> **How to complete this task**: Up to and including the line that contains "Open the three-dot post options menu", write out every line of the entries exactly, beginning with the first. Omit the pictures.
START Given records
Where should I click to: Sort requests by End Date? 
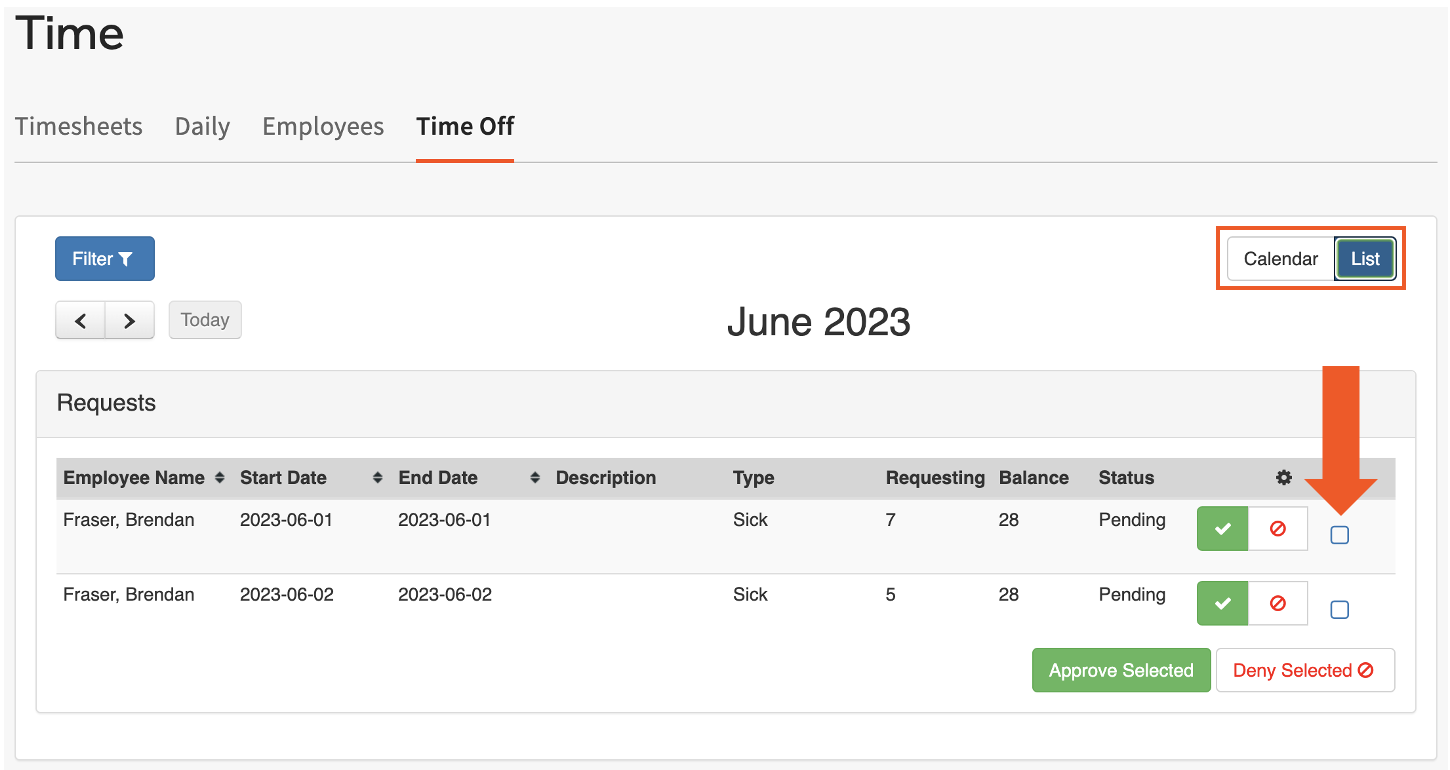click(535, 478)
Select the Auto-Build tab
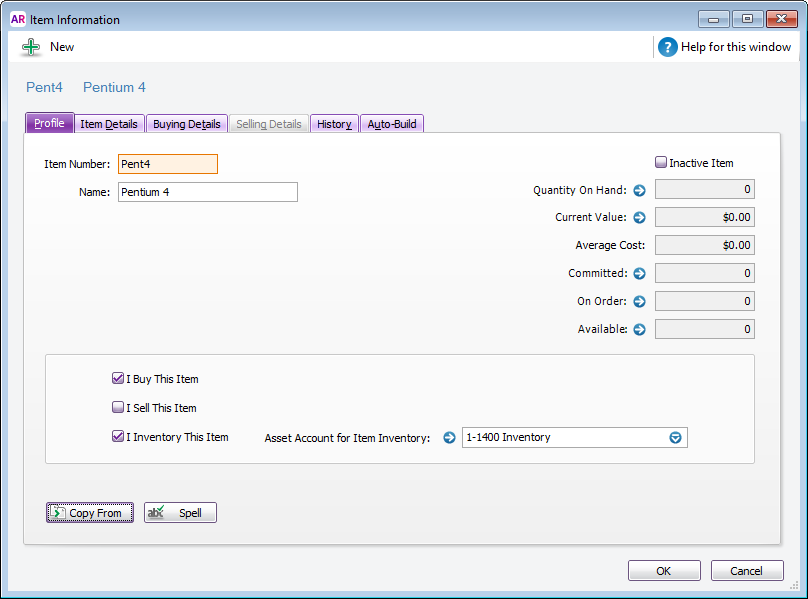This screenshot has width=808, height=599. point(391,123)
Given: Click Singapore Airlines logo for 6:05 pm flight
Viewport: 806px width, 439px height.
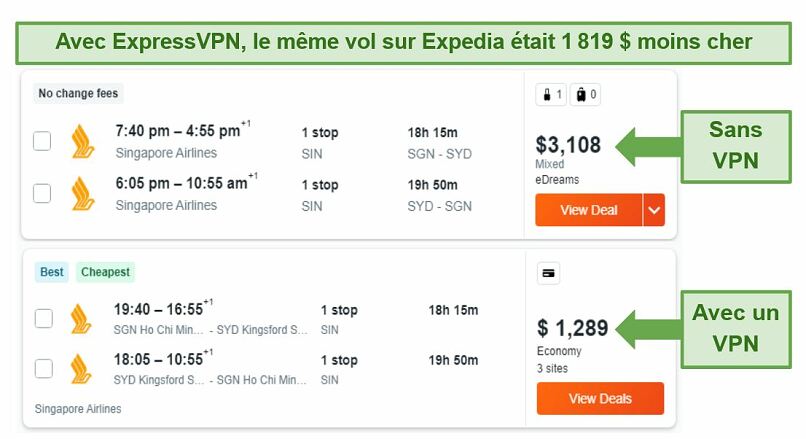Looking at the screenshot, I should pos(83,194).
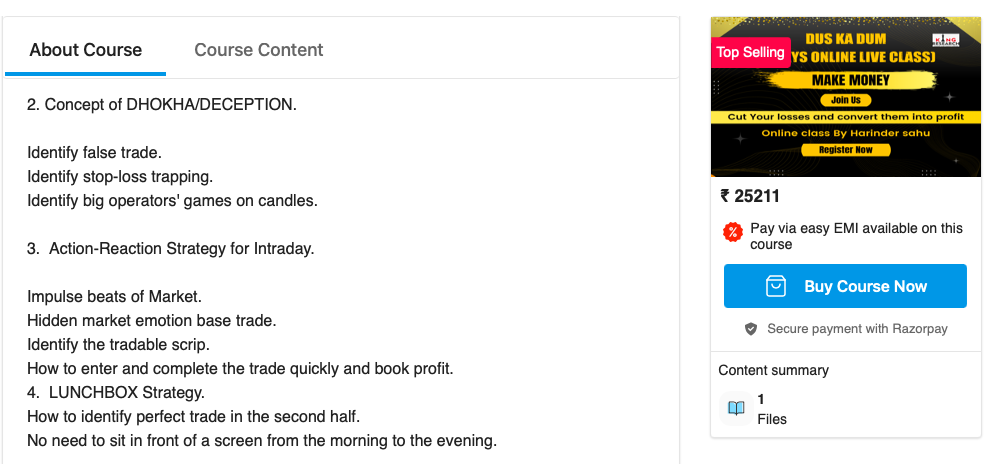Click the Buy Course Now button
The image size is (991, 464).
(x=845, y=286)
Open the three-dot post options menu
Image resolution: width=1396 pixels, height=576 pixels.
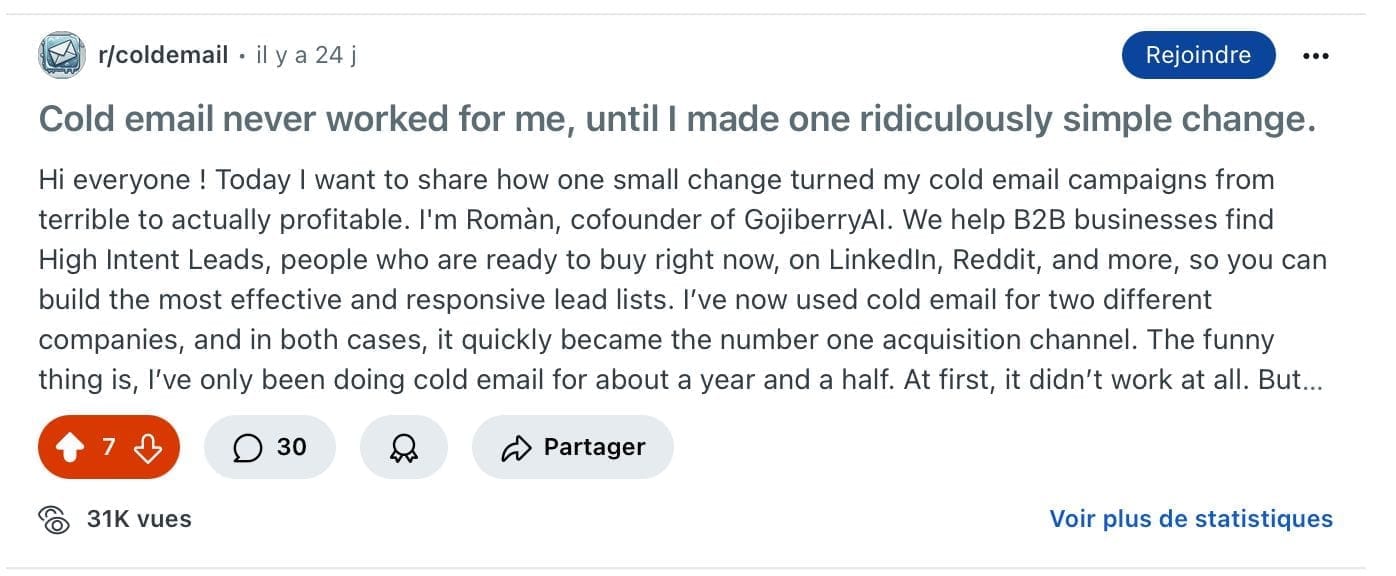point(1316,55)
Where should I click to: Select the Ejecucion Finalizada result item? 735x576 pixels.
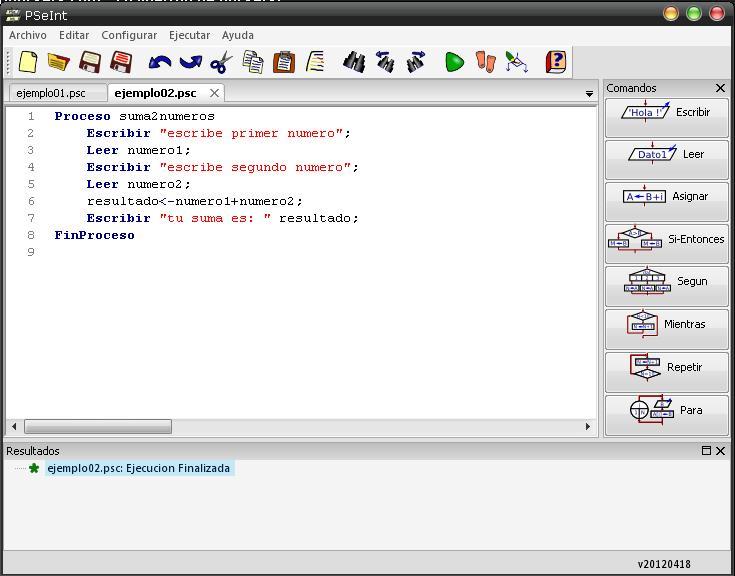[x=138, y=468]
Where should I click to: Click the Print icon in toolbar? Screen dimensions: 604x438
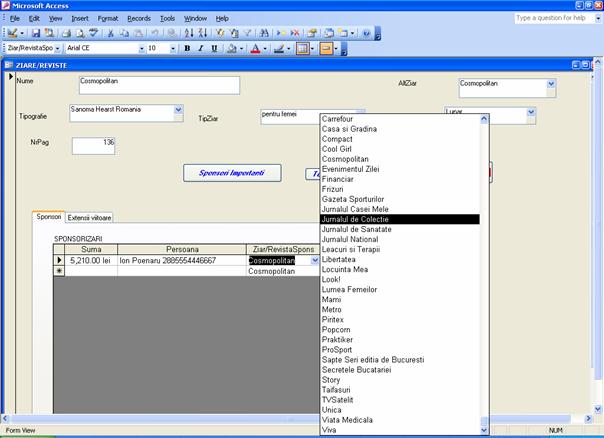click(65, 33)
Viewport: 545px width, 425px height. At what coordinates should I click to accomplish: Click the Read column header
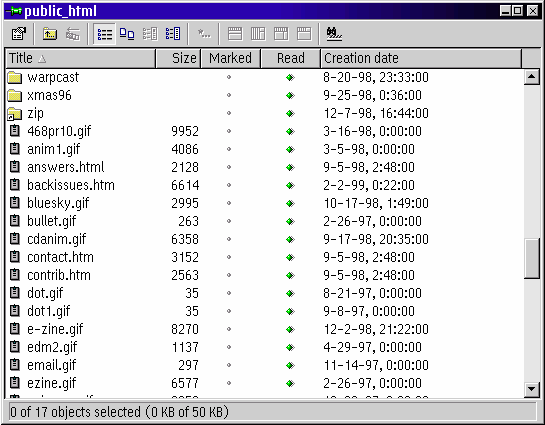pos(291,58)
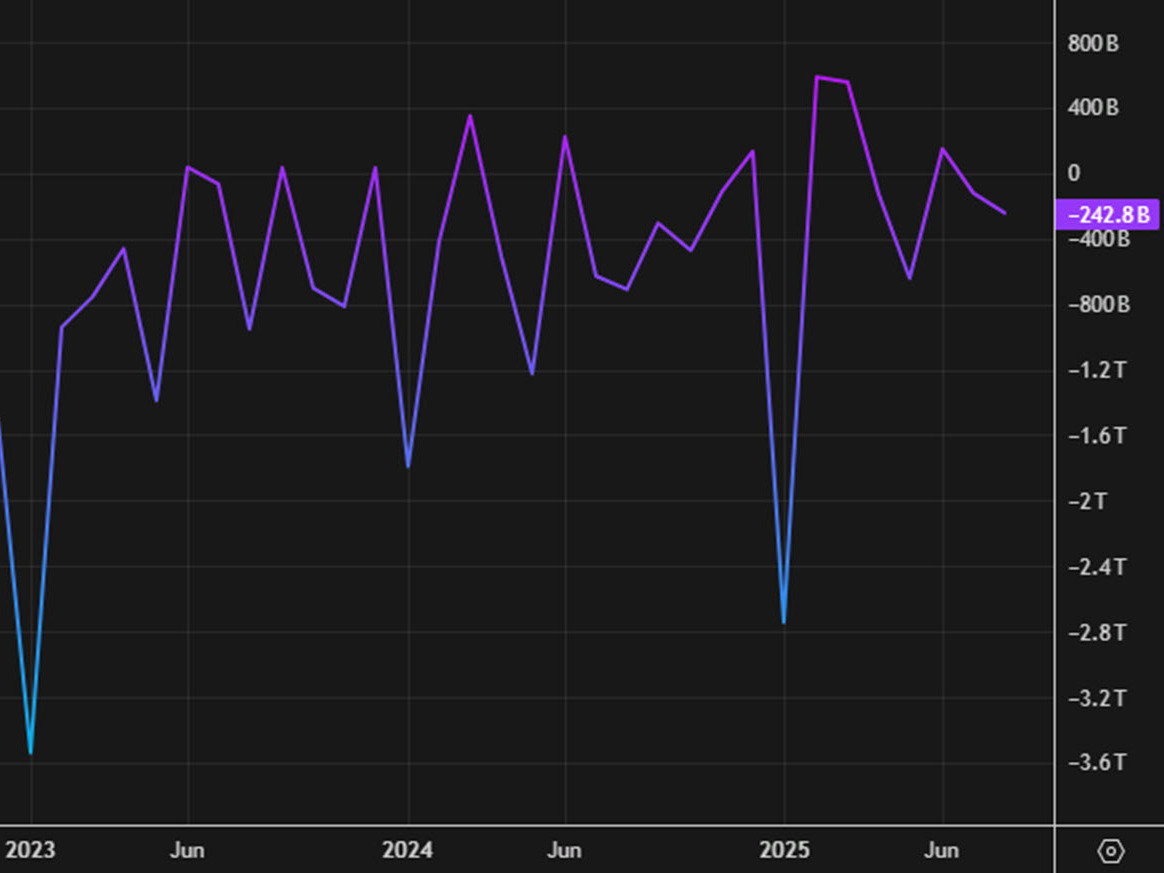Open chart settings hexagon gear icon

coord(1110,851)
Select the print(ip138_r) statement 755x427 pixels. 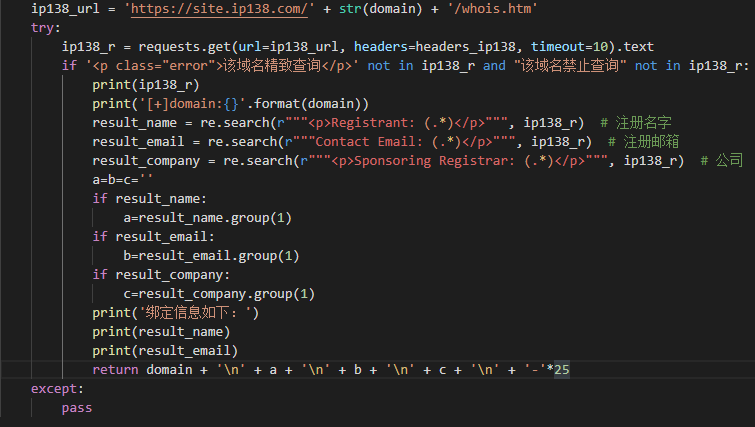pos(146,85)

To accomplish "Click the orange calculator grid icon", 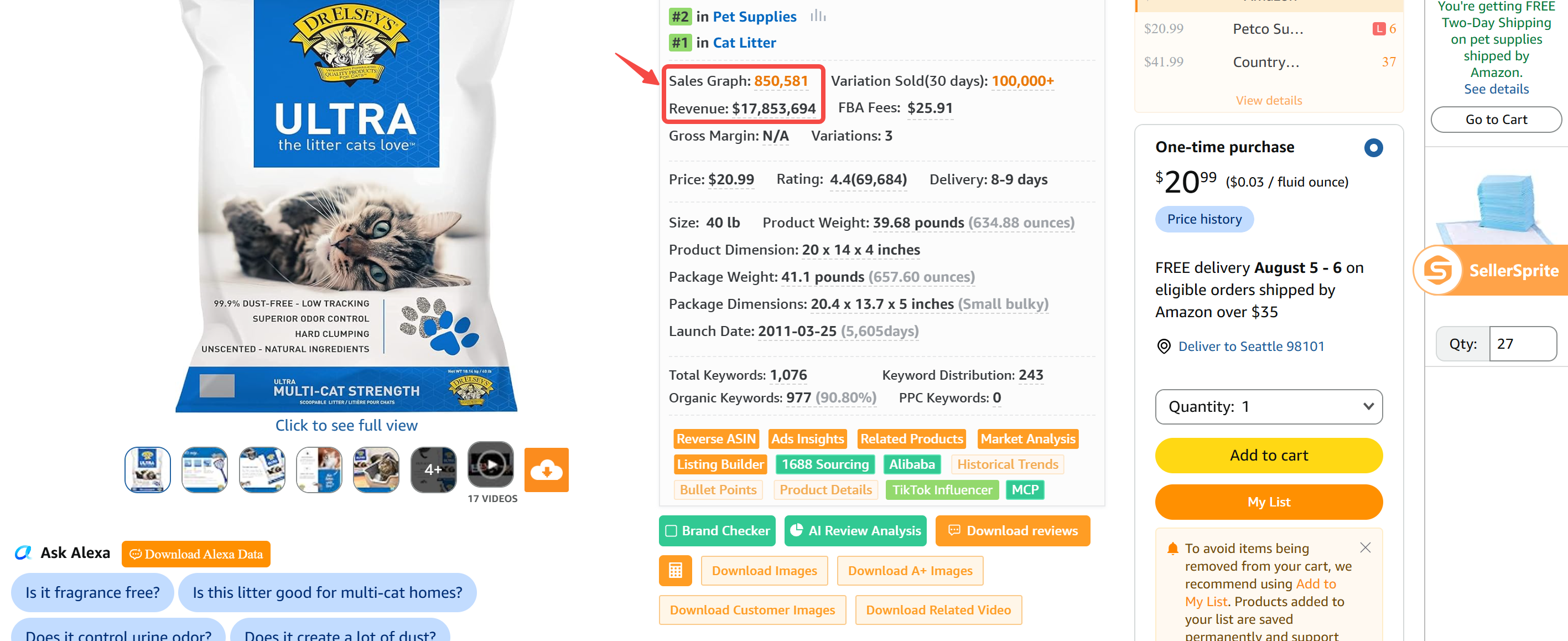I will point(675,570).
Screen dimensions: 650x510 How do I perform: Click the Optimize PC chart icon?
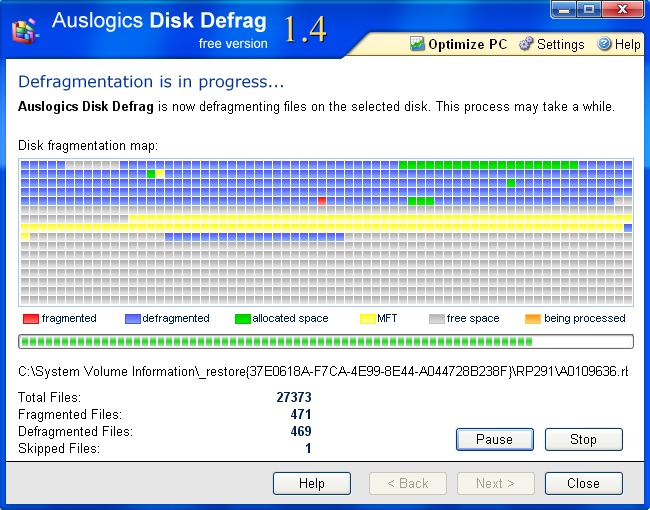417,44
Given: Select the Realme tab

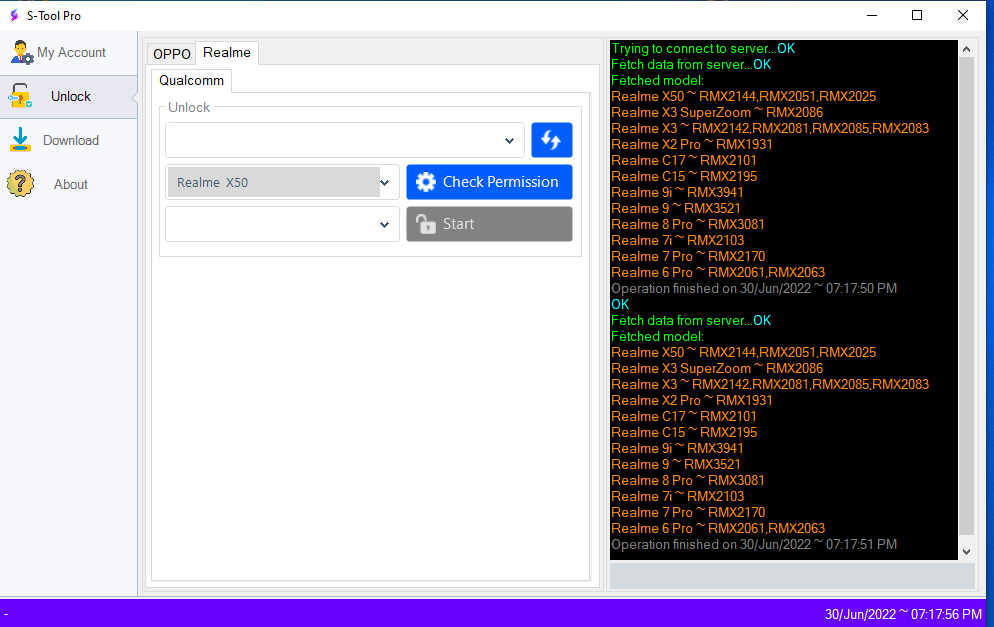Looking at the screenshot, I should pos(227,53).
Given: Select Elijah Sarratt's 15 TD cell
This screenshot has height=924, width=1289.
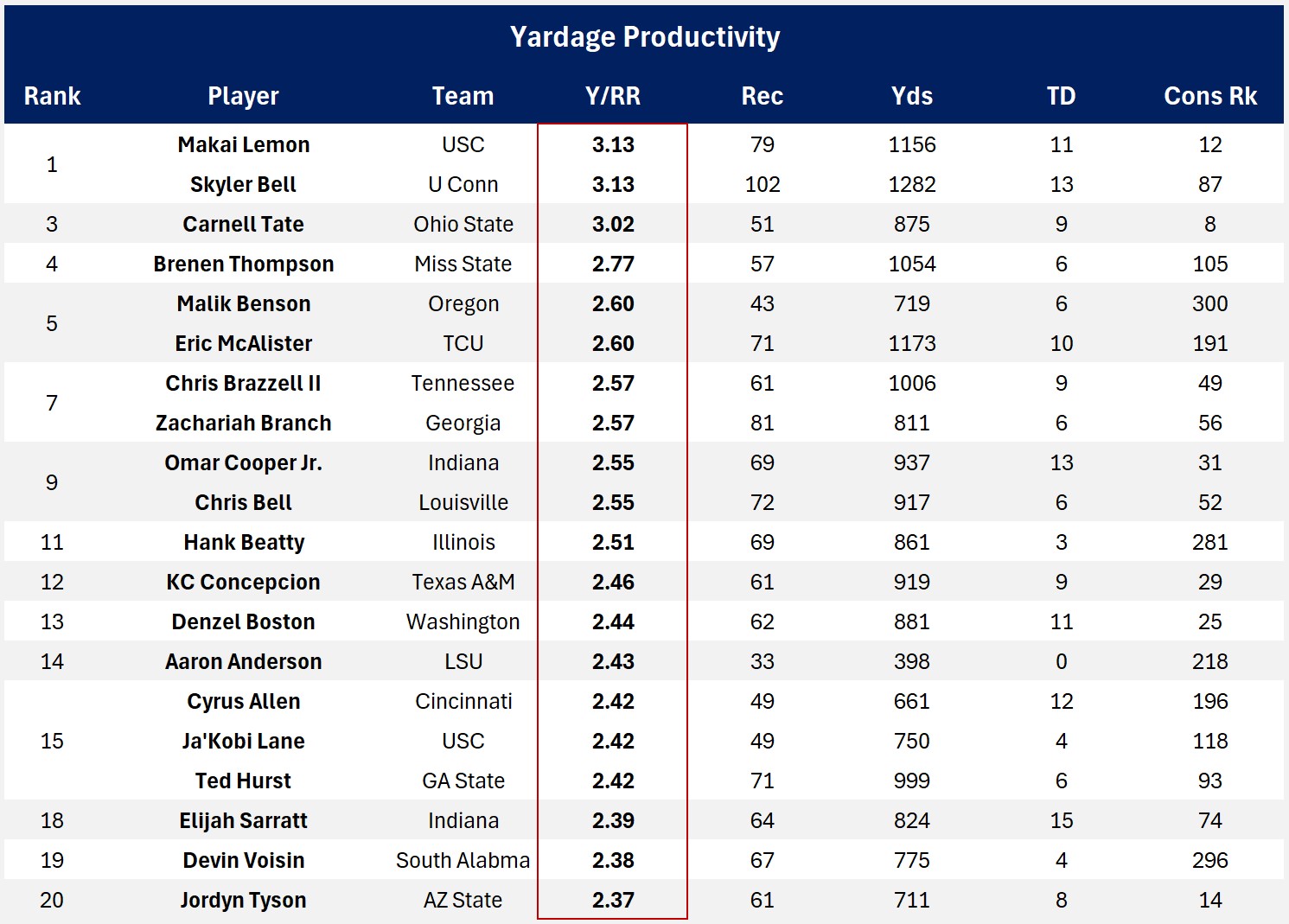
END Given records
> **Output**:
Where should I click to: Sort requests by End Date? 
click(535, 478)
Select the Auto-Build tab
This screenshot has width=808, height=599. point(391,123)
Given: Click Singapore Airlines logo for 6:05 pm flight
Viewport: 806px width, 439px height.
Looking at the screenshot, I should pos(83,194).
Click the Buy Course Now button
The image size is (991, 464).
(x=845, y=286)
Open the three-dot post options menu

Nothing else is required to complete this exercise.